• TEXT SEGMENT:
SECTION 6.3. USE OF COMMON AREAS. The occupancy by Tenant of the Premises
shall include the use of the Common Areas in common with Landlord and with all
others for whose convenience and use the Common Areas may be provided by
Landlord, subject, however, to compliance with all rules and regulations as are
prescribed from time to time by Landlord. Landlord shall at all times during
the Term have exclusive control of the Common Areas, and may restrain any use or
occupancy, except as authorized by Landlord's rules and regulations. Tenant
shall keep the Common Areas clear of any obstruction or unauthorized use related
to Tenant's operations. Landlord may temporarily close any portion of the
Common Areas for repairs, remodeling and/or alterations, to prevent a public
dedication or the accrual of prescriptive rights, or for any other reasonable
purpose.
SECTION 6.4. PARKING. Landlord hereby leases to Tenant, and Tenant hereby
agrees to lease from Landlord for the Term of this Lease, the number of vehicle
parking spaces set forth in Item 12 of the Basic Lease Provisions. The parking
spaces shall be provided in accordance with the provisions set forth in Exhibit
C to this Lease. Landlord hereby agrees that Tenant shall have the right to
convert up to four (4) of its unreserved parking spaces to reserved parking
spaces; provided that should Tenant fail to lease any such reserved stall as of
the Commencement Date, that reserved stall shall thereafter be subject to
availability as determined by Landlord. During the initial thirty-six (36)
month Lease Term only, the monthly stall charge for each such reserved parking
space shall be One Hundred Ten Dollars ($110.00) per stall per month.

• TASKS AND EXERCISES:
a - Answer these questions from the lease sections on common areas and parking:
(i) Who has exclusive control of the Common Areas during the Term?
(ii) Up to how many unreserved parking spaces may Tenant convert to reserved spaces?
(iii) What is the monthly charge for each reserved parking space during the initial thirty-six month Lease Term?
b - Translate this sentence from the lease sections into Spanish: "Tenant shall keep the Common Areas clear of any obstruction or unauthorized use related to Tenant's operations."
c - Continue the lease text on common areas and parking, picking up after its final sentence.

• DATASET EXCERPT:

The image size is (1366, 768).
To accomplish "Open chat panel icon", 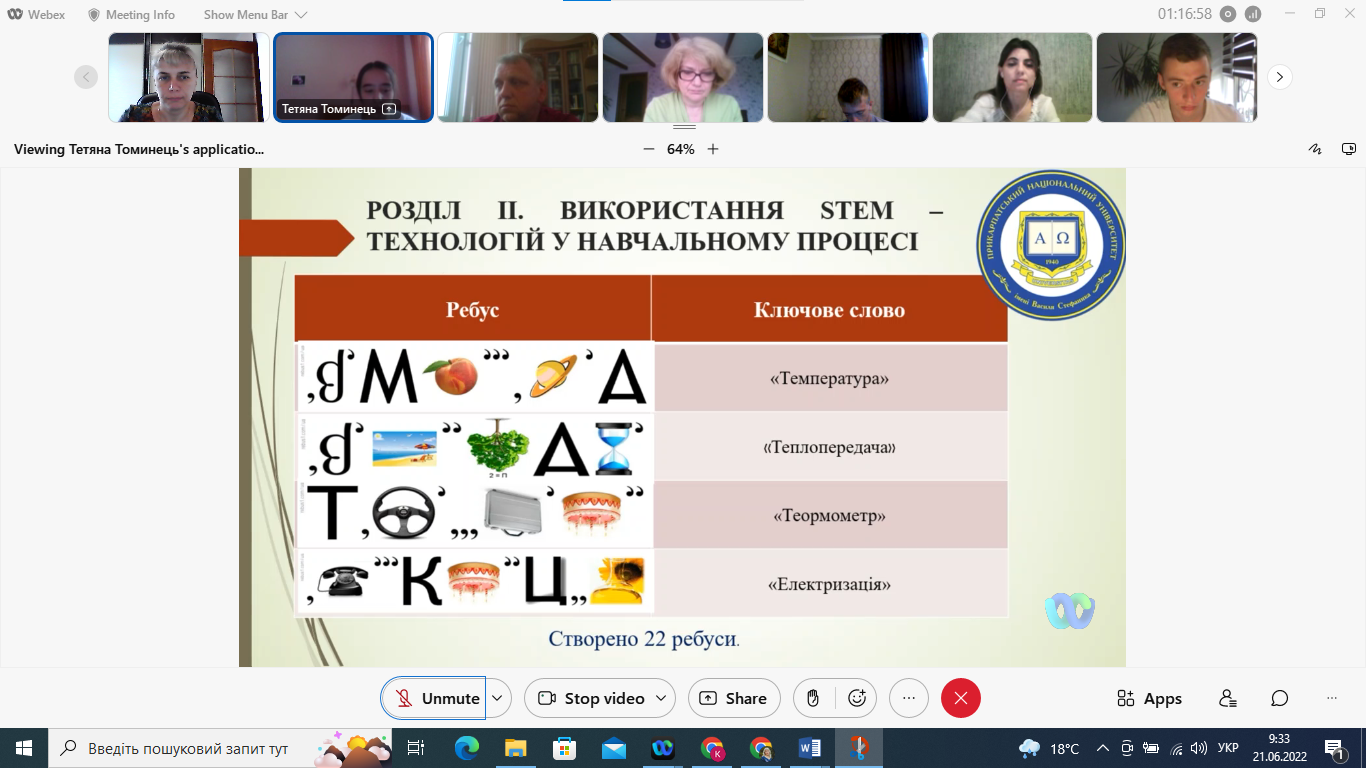I will tap(1279, 698).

• RESPONSE LIST:
a -
(i) Landlord
(ii) Four (4)
(iii) One Hundred Ten Dollars ($110.00) per stall per month

b - El Arrendatario mantendrá las Áreas Comunes libres de cualquier obstrucción o uso no autorizado relacionado con las operaciones del Arrendatario.

c -
SECTION 6.5. CHANGES AND ADDITIONS BY LANDLORD. Landlord reserves the
right to make alterations or additions to the Building or the Project or to the
attendant fixtures, equipment and Common Areas. No change shall entitle Tenant
to any abatement of rent or other claim against Landlord, provided that the
change does not deprive Tenant of reasonable access to or use of the Premises.
ARTICLE VII. MAINTAINING THE PREMISES
SECTION 7.1. TENANT'S MAINTENANCE AND REPAIR. Tenant at its sole expense
shall make all repairs necessary to keep the Premises in the condition as
existed on the Commencement Date (or on any later date that the improvements may
have been installed), excepting ordinary wear and tear. All repairs shall be at
least equal in quality to the original work, shall be made only by a licensed,
bonded contractor approved in writing in advance by Landlord and shall be made
only at the time or times approved by Landlord. Any contractor utilized by
Tenant shall be subject to Landlord's standard requirements for contractors, as
modified from time to time. Landlord may impose reasonable restrictions and
requirements with respect to repairs, as provided in Section 7.3, and the
provisions of Section 7.4 shall apply to all repairs. Alternatively, Landlord
may elect to make any such repair on behalf of Tenant and at Tenant's expense,
and Tenant shall promptly reimburse Landlord as additional rent for all costs
incurred upon submission of an invoice.
SECTION 7.2. LANDLORD'S MAINTENANCE AND REPAIR.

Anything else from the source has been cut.